Monday, February 5, 2018

Mystery Texts, Gaps in my Vast Fund of General Information, and the Case for Surrealism

This week’s “Mystery Text” in the Senior Symposium class was Julio Cortázar’s surreal short story, “Axolotl.” I love it. A man who discovers axolotls at the zoo in Paris swaps consciousness with one, and tells the process by which he finds himself trapped in the axolotl, as his former body walks away.

Students never guess the author—maybe once in twelve years, but not because they read it in our courses—just because they were cool and seeking out Latin American writers. And I give them credit if they guess Borges. He’s mid-20th century Argentinian too, and he gets taught in our world lit classes. For these purposes, he’s close enough.

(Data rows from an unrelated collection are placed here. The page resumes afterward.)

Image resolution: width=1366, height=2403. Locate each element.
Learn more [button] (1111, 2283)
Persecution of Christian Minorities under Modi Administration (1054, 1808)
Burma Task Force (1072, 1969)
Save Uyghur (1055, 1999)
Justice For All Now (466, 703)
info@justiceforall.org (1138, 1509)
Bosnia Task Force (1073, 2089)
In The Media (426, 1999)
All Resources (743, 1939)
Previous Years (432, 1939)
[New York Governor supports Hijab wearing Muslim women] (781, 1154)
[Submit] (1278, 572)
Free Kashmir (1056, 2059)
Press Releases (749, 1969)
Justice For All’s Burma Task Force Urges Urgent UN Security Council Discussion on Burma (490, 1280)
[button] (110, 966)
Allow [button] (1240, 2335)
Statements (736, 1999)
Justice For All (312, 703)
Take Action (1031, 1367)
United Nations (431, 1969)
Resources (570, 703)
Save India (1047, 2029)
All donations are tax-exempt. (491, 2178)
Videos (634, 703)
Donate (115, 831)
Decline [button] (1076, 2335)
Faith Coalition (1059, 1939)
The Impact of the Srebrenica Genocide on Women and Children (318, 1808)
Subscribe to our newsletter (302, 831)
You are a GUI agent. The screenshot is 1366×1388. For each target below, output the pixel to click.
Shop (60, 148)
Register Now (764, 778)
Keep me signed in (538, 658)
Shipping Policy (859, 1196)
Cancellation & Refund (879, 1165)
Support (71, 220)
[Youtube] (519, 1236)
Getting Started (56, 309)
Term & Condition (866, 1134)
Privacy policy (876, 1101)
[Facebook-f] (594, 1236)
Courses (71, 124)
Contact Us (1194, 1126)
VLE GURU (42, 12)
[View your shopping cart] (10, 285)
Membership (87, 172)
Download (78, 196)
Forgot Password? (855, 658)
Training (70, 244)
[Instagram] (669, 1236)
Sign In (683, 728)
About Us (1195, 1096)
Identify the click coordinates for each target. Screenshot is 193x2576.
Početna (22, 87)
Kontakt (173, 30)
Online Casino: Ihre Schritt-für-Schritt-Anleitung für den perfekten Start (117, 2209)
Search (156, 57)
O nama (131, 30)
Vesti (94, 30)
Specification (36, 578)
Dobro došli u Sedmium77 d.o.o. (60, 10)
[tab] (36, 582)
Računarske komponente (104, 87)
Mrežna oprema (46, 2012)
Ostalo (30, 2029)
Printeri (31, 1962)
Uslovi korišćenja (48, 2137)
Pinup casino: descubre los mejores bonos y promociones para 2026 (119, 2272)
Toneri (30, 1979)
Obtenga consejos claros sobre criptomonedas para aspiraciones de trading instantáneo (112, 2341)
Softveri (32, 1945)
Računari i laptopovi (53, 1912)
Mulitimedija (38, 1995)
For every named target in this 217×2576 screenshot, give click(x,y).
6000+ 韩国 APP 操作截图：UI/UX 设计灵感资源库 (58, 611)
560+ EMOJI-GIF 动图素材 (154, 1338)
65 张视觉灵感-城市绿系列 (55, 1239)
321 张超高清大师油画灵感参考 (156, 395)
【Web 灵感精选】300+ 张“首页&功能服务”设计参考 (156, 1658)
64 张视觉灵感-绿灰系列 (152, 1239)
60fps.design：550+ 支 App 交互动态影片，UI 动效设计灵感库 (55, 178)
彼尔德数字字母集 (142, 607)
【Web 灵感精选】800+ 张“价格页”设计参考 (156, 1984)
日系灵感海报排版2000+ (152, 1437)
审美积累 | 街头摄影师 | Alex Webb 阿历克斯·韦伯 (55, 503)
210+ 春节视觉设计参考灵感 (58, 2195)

I have not studied either of them, though, really. I read one Borges story and one Cortázar story in a 20th/21st century fiction class in grad school that I took in the summer. I was a medievalist—what did I need the contemporary stuff for?

But over the years I have bought a dozen books by these two, and another half dozen by Alberto Manguel, another Argentinian (who read in the afternoons to Borges as a kid, when Borges was going blind). I don’t know if you can call a niche of literature wildly outside one’s specialty a hobby, but I do keep buying books.

So after ten years of using Cortázar as a Mystery Text (this is an exercise for our seniors that feels like a literature practical in the style of I. A. Richards, but with the twist of using what they deduce to assess our program’s effectiveness at teaching literary traditions) and giving a cheesy internet biography to help them contextualize Cortázar at the end of class, I found myself this time really responding to Cortázar the activist, Cortázar the anti-Peron exile, even Cortázar the Parisian ex-patriate.

I started looking for a biography in English.

Because I have plenty of time right now.

(This is false. I am right in the middle of winter quarter. I’m on a search committee and have been going in two extra days a week for three weeks meeting all the candidates for my search and another position. It’s midterms—exams are piling up, and so are Chaucer translations; my partner was out of town for four days; we’re getting a new roof. I don’t have time for extra, unrelated reading.) But I’m really ticked that I can’t find an English biography of a 20th century Argentinian author.  

Someday I may stop being curious. Someday I may not chase down characters and authors and practice new skills and stand in awe at things I don’t understand. But today is not that day. Today I’m imagining the kind of man who could write the bizarre “The Night Face-Up” and the lyrical collection Save Twilight, who could leave his country forever on principle and live in another language and culture and hemisphere. What pushes us to explore the surreal faster than a frustrating reality? And how long will it take me to get up to reading speed in Spanish?